Bobbi Clincher's connection to the Nees family was more than neighborly. Her son, Barry, had even dated Kim’s sister Pam.
Like many kids in town, Barry had been listed as a suspect in the documents, too.
As the mystery deepened, mothers and fathers questioned their own children, wondering if there was some code of silence they could crack.
Keith Morrison: Did you question him harshly about it or...?
Bobbi Clincher: Yes. He said repeatedly he didn't know anything about it. The only thing he knew was what he had heard, what he'd been told.
And as the investigation stalled, the Nees family took it upon themselves to try to solve Kim’s killing themselves, writing heart-rending letters to the local paper.

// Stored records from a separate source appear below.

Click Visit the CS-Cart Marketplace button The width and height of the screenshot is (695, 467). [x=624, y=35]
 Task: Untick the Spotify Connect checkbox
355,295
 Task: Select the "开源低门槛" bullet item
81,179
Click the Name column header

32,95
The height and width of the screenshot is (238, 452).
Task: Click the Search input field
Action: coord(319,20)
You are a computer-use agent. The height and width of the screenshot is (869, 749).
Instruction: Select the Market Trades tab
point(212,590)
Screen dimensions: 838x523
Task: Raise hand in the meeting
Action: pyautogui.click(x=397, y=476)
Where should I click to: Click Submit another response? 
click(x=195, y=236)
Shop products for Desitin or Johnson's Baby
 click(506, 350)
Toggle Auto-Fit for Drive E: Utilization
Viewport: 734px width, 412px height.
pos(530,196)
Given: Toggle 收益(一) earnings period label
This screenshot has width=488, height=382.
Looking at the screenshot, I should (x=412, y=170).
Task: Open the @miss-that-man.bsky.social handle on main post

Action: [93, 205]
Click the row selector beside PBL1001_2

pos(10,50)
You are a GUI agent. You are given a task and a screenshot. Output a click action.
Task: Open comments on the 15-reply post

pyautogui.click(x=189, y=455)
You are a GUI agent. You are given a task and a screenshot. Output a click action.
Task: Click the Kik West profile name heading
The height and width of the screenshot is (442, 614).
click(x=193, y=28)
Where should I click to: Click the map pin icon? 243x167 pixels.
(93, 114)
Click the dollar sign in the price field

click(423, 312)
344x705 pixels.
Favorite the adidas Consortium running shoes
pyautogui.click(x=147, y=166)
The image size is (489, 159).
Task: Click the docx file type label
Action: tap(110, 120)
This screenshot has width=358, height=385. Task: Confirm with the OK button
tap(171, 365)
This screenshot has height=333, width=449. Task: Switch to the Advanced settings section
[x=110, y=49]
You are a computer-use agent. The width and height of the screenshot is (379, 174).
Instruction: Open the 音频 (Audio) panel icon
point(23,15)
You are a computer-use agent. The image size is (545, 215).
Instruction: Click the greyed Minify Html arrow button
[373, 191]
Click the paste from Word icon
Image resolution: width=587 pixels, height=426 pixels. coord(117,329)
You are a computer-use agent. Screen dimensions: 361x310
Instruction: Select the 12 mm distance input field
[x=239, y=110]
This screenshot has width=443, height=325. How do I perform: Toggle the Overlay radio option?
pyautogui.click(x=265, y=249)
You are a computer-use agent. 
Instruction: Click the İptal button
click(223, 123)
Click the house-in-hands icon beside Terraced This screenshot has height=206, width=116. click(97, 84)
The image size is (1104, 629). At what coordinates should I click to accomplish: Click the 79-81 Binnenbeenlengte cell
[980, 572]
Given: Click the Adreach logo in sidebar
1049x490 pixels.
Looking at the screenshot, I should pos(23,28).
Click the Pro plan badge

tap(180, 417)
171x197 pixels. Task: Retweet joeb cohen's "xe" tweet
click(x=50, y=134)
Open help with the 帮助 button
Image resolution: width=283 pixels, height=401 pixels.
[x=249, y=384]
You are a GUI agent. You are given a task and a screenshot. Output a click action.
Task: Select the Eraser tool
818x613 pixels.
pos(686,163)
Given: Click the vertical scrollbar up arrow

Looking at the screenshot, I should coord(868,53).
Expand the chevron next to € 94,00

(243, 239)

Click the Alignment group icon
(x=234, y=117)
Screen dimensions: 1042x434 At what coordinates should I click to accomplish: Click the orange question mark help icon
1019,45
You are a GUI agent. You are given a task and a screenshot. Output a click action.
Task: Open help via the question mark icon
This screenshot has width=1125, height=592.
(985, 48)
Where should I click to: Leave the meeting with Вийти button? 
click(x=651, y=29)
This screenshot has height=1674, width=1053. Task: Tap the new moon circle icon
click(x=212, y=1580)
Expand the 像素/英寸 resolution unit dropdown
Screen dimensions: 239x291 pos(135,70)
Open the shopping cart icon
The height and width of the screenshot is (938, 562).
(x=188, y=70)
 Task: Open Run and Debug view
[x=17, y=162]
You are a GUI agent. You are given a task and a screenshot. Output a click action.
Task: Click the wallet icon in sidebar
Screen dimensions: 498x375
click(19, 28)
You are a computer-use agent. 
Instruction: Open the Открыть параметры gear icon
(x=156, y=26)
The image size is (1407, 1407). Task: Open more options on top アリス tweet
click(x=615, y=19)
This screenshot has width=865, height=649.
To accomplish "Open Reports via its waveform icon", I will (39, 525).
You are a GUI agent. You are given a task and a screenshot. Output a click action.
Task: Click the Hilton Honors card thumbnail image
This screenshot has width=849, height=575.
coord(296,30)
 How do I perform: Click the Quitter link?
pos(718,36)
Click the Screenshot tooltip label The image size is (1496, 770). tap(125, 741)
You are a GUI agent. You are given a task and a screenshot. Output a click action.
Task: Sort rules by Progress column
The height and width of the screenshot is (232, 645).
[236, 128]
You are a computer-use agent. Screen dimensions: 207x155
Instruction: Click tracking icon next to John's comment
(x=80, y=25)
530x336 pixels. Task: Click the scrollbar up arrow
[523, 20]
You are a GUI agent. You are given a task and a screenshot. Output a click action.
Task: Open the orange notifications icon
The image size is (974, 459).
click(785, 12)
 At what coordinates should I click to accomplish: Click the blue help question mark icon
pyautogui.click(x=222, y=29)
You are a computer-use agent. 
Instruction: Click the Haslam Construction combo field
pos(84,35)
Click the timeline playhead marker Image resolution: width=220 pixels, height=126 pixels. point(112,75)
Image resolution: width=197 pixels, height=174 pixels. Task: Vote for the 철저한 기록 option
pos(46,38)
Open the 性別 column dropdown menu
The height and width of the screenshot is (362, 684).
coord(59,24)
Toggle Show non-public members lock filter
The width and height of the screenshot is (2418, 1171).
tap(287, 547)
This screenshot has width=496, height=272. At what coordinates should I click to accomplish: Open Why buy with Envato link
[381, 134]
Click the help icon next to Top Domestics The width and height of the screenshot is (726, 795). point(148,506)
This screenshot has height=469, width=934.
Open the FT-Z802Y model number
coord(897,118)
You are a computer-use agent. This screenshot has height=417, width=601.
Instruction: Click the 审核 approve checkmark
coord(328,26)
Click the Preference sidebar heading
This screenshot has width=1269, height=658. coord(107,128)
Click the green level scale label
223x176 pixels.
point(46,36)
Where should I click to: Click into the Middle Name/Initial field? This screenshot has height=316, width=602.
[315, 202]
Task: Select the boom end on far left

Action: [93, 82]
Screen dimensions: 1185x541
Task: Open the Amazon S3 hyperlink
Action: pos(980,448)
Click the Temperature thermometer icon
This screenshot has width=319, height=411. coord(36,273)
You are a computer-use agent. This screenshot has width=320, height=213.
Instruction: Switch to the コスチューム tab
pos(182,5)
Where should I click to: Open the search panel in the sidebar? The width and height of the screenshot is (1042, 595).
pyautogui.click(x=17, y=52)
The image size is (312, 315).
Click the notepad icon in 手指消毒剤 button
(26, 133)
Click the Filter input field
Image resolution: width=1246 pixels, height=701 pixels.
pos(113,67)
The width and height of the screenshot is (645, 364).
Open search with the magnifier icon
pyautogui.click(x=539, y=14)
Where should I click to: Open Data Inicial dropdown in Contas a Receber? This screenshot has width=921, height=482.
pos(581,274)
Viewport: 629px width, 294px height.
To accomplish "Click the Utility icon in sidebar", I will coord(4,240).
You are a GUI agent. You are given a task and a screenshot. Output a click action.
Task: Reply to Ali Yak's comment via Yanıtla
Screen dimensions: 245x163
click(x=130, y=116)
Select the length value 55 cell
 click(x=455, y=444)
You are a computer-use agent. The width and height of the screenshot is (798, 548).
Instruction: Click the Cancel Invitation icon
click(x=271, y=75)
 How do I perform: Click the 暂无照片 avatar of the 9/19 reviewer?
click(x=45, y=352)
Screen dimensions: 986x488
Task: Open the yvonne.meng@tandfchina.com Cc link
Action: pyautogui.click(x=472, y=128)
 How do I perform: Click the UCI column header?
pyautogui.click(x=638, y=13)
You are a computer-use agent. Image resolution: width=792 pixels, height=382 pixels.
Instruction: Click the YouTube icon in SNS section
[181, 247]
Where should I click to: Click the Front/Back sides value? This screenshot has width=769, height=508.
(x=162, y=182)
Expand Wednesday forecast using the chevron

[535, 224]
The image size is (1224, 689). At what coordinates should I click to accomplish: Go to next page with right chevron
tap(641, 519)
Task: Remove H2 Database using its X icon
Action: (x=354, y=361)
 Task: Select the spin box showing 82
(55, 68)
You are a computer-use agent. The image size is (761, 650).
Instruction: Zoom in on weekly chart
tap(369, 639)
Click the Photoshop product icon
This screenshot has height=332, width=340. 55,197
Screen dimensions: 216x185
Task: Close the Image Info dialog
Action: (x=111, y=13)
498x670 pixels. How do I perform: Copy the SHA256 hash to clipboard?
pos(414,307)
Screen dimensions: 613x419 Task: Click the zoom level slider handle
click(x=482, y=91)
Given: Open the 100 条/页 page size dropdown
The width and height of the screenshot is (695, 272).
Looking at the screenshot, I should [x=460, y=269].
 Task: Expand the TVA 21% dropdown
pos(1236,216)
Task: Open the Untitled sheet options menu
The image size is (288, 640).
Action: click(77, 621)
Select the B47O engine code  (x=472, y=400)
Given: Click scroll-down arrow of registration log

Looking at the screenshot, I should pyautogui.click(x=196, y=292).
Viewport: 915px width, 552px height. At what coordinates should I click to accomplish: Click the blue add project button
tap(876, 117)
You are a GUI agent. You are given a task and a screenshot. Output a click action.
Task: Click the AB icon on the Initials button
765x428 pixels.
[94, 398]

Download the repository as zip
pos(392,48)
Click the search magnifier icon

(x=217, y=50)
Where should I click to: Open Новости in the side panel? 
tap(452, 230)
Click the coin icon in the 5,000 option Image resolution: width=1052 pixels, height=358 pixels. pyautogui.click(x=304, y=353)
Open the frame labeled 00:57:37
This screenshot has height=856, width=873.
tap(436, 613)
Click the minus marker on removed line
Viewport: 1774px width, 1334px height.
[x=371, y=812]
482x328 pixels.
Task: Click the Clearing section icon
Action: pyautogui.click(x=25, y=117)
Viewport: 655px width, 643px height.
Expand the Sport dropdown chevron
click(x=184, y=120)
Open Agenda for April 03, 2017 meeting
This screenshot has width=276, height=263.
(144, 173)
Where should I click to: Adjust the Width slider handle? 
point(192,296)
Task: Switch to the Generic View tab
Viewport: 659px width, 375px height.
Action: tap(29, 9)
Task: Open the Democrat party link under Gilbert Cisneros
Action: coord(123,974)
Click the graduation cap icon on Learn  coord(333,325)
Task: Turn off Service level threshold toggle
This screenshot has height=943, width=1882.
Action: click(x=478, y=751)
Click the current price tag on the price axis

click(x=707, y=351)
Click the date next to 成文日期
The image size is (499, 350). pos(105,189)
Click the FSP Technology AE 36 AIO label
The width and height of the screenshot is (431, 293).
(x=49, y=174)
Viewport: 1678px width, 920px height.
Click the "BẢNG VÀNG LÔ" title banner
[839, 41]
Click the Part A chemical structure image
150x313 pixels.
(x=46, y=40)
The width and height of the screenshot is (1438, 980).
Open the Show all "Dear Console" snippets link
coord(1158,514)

Keith Morrison: Your dad tried very hard and your family, your whole family tried hard to get people to help.
Pam Nees: Yeah, we put out a $10,000 reward.
Keith Morrison: Begging for help. How did the community respond?
Pam Nees: They didn't.
Keith Morrison: At all?
Pam Nees: Not really. It seemed like they didn't care.
Summer passed, and so did fall and winter.
More names surfaced. More fingerprints were compared. These were more dead ends.
Keith Morrison: Did you ever kind of give up on the idea that you'd figure it out?
Mahlum: No. Never. There was no doubt in my mind that we would solve this, this homicide.
And the sheriff's patience would be rewarded, but the answers he was sure he would get would wait for years -- and come from a place he never would have suspected.